D-Shap maintains Shapley values in a player-by-task matrix to enable fast local updates for changing tasks and players.

A machine-rendered reading of the paper's core claim, the machinery that carries it, and where it could break.

The paper aims to make Shapley-based data valuation feasible in dynamic environments where tasks and training data change frequently. It does this by representing values in a matrix and using the fact that tasks involve few players and similar tasks have similar values to update only small portions. Full recomputation is avoided for new tasks through interpolation and for new players through block updates. This matters because existing methods require complete recalculation each time, which is too slow for practical use in evolving machine learning systems. The result is millisecond task updates and up to a thousand-fold reduction in player update costs with comparable accuracy.

Core claim

By representing Shapley values as a player-by-task matrix and exploiting utility locality and coalition locality, D-Shap performs new task valuations via structure-aware interpolation and confines player-induced updates to affected local matrix blocks, while self-valuation constructs the initial matrix from training data using subset reuse and coverage-aware anchor selection.

What carries the argument

The player-by-task matrix that stores contributions and the exploitation of utility locality and coalition locality to support structured matrix maintenance through interpolation and local block updates.

If this is right

  • Task updates complete in milliseconds instead of full recomputation.
  • Player updates reduce computational cost by up to three orders of magnitude.
  • Valuation quality stays competitive with full recomputation across various models.
  • Self-valuation allows starting without predefined evaluation tasks using scalable subset reuse.
  • Updates remain confined to small affected portions of the matrix.

Where Pith is reading between the lines

These are editorial extensions of the paper, not claims the author makes directly.

  • Similar locality-based maintenance could apply to other data contribution measures in dynamic settings.
  • The approach might support continuous learning pipelines where data valuation needs to adapt in real time.
  • Extending the matrix structure could handle simultaneous changes in both tasks and players more seamlessly.
  • Applications in distributed training could use this to dynamically adjust data contributions without heavy overhead.

Load-bearing premise

The method relies on each task depending on only a small subset of training players and similar tasks producing similar valuations so that local updates and interpolation do not lose much accuracy.

What would settle it

Measuring the change in Shapley values for a new task across many players outside its small subset, or checking if interpolation accuracy drops below competitive levels when task similarity is low, would test if the locality assumptions hold in practice.

Figures

Figures reproduced from arXiv: 2605.20620 by Hsi-Wen Chen, Jian Pei, Ming-Syan Chen, Xuan Yang.

Figure 1
Figure 1. Figure 1: Overview of D-Shap. (a) D-Shap represents Shapley values as a player-by-task matrix Φ, where Φi,j = ϕ(zi , tj ) denotes player zi’s contribution to task tj . (b) Task-incremental update (Sec. 3.3): a new task t ′ is valued by interpolating nearby columns (green) under the model-induced distance dΓ. (c) Player-incremental update (Sec. 3.4): a new player z ′ affects only columns whose local games involve it … view at source ↗
read the original abstract

Shapley-based data valuation provides a principled way to quantify the contribution of training data, but its high computational cost makes it impractical in dynamic settings where tasks and training players evolve.
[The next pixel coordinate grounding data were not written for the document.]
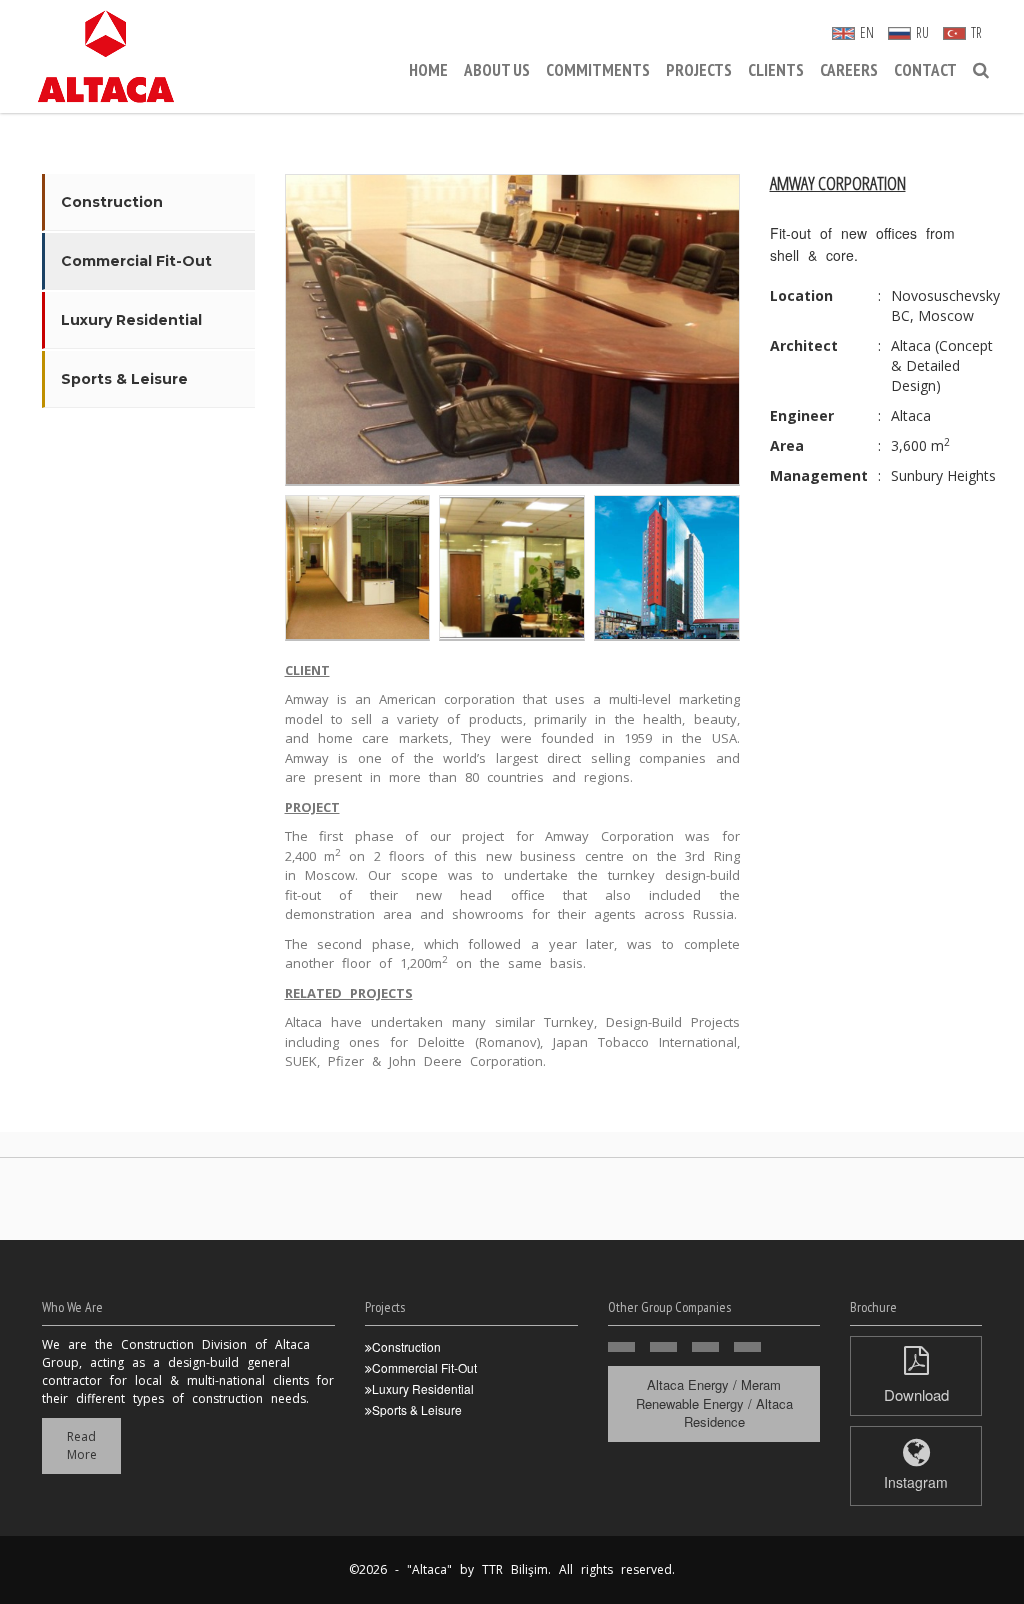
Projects (699, 70)
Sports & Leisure (124, 379)
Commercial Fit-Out (136, 261)
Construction (112, 202)
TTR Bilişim (515, 1569)
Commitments (598, 70)
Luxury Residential (131, 320)
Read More (82, 1445)
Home (428, 70)
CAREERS (849, 70)
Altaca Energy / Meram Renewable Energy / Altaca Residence (714, 1403)
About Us (497, 70)
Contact (925, 70)
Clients (776, 70)
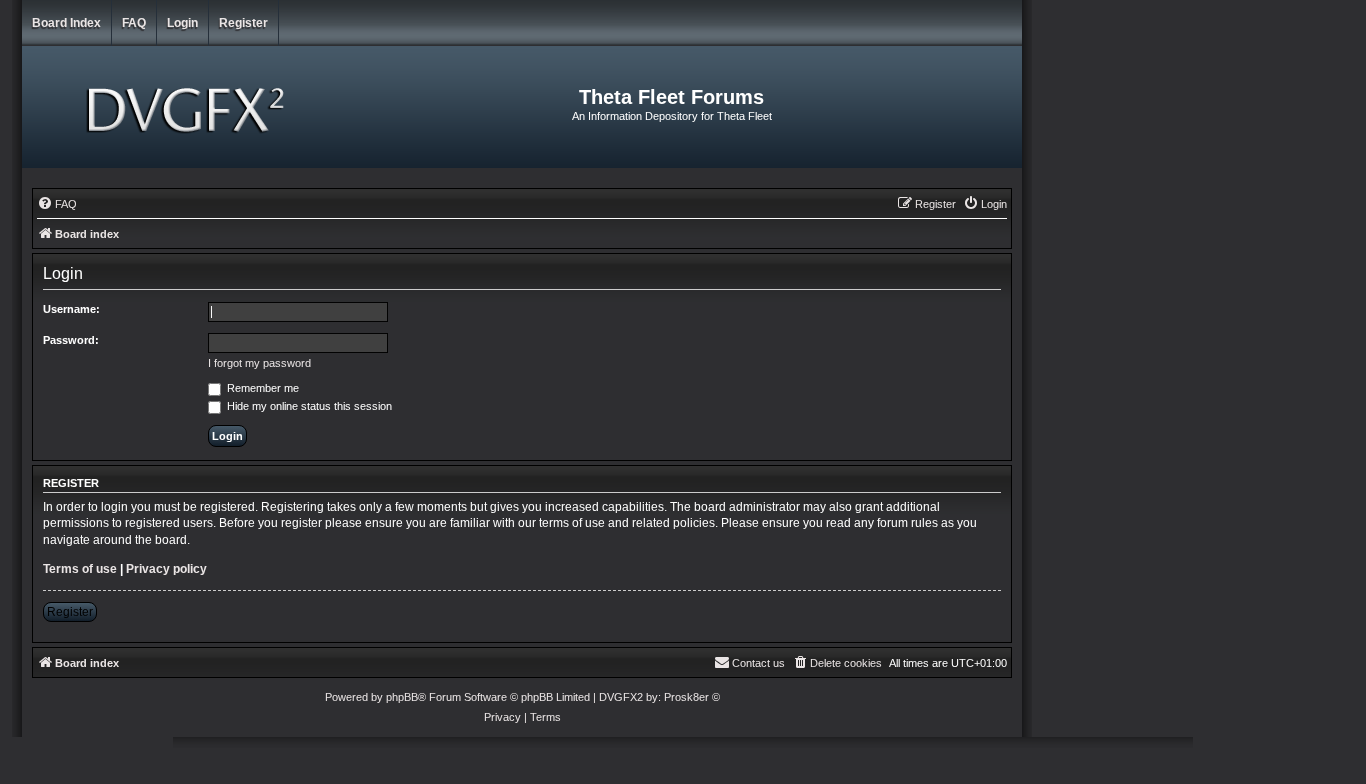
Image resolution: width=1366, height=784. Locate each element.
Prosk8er (686, 697)
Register (243, 23)
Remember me (261, 388)
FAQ (134, 23)
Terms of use (80, 569)
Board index (66, 23)
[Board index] (188, 107)
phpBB (402, 697)
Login (182, 23)
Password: (71, 340)
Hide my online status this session (308, 406)
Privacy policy (166, 569)
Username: (71, 309)
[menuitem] (57, 204)
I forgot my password (259, 363)
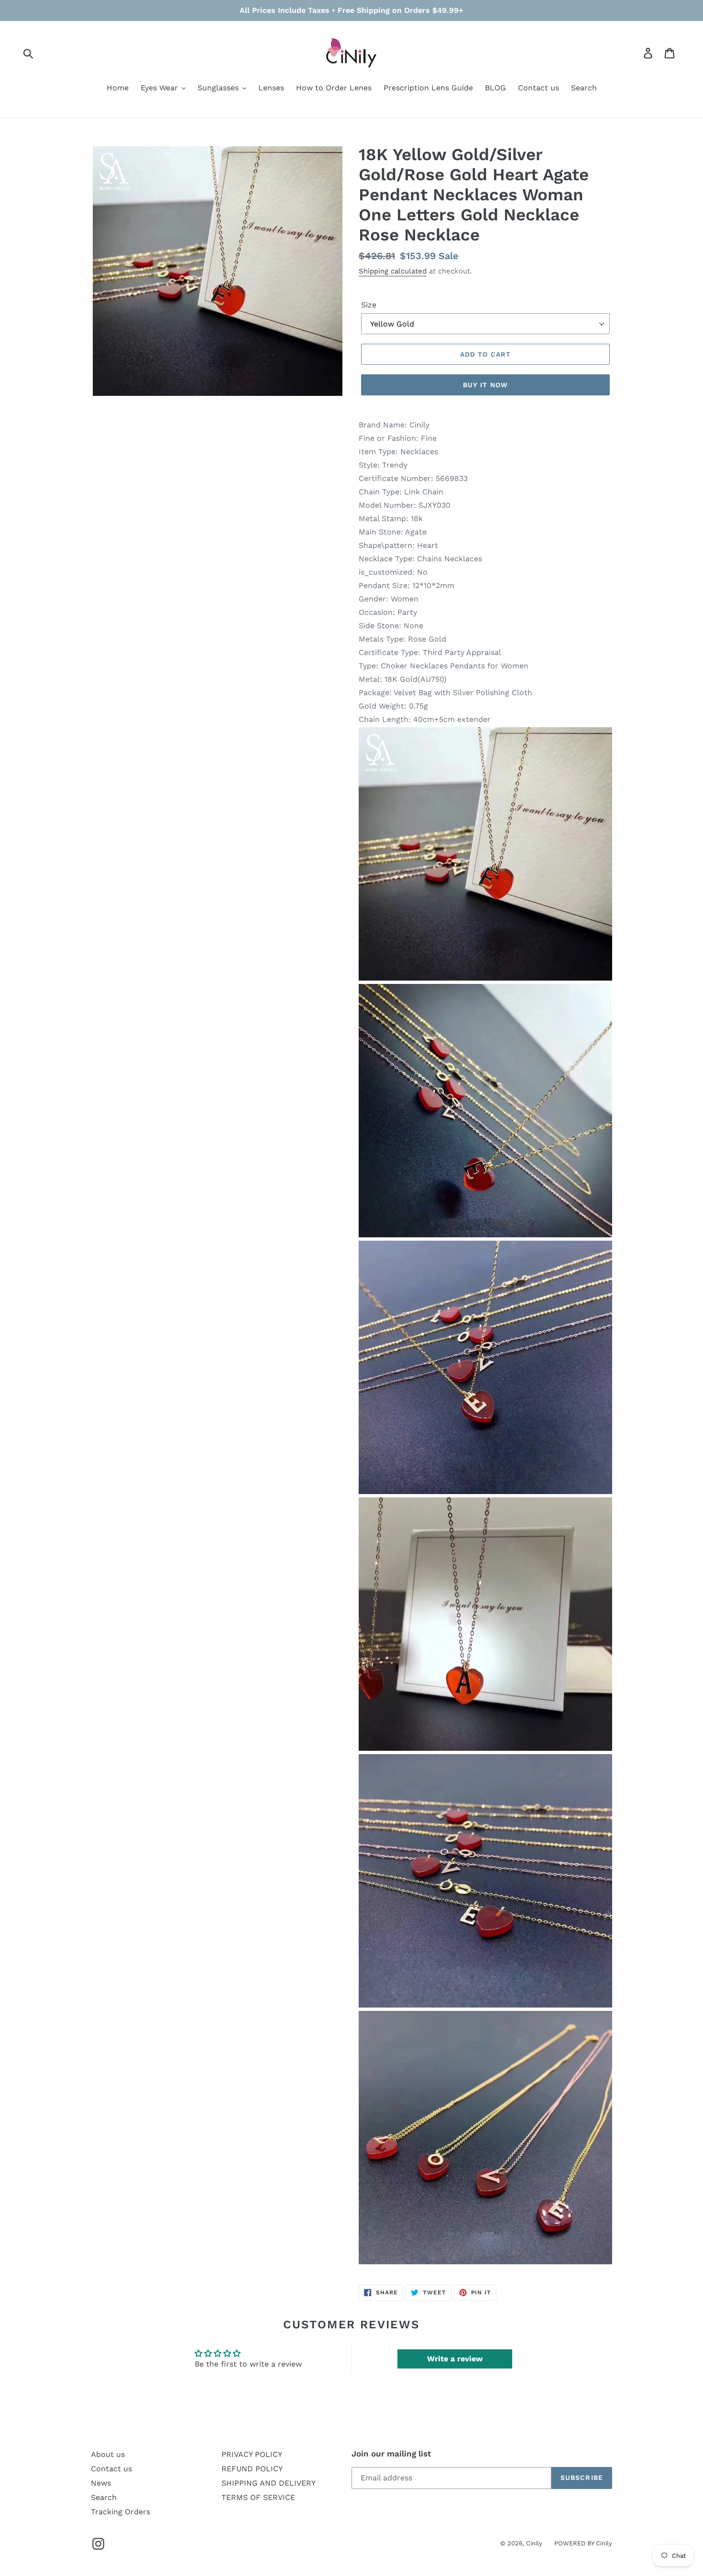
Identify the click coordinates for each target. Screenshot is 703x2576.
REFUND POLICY (252, 2468)
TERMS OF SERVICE (258, 2497)
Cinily (534, 2543)
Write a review (455, 2358)
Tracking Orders (120, 2511)
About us (108, 2454)
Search (104, 2497)
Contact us (111, 2468)
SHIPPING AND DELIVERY (268, 2483)
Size (368, 304)
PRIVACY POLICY (251, 2454)
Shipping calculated (393, 271)
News (101, 2483)
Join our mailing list (391, 2453)
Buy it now (485, 385)
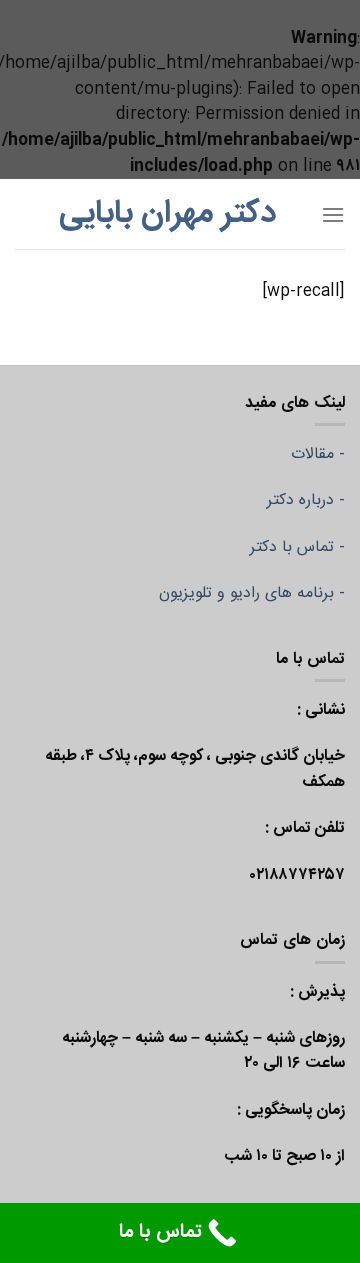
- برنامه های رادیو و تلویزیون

Existing methods treat Shapley computation as a one-shot process and collapse contributions into aggregated scores, preventing reuse and requiring recomputation under any change. We introduce a new perspective that represents Shapley values as a player-by-task matrix and formulates dynamic valuation as a structured matrix maintenance problem. We exploit the fact that each task depends on a small subset of training players and that similar tasks yield similar valuations, leading to utility locality and coalition locality. Based on these insights, we propose D-Shap, a dynamic valuation framework that enables efficient updates by modifying only a small portion of the matrix: new task valuations are inferred via structure-aware interpolation, while updates induced by new players are confined to affected local matrix blocks. To eliminate the need for pre-specified evaluation tasks, we introduce self-valuation, which constructs the initial matrix directly from training data, supported by scalable subset reuse and coverage-aware anchor selection. Experiments across diverse models show that D-Shap performs task updates in milliseconds and reduces the cost of player updates by up to three orders of magnitude, while achieving valuation quality competitive with full recomputation.

Editorial analysis

A structured set of objections, weighed in public.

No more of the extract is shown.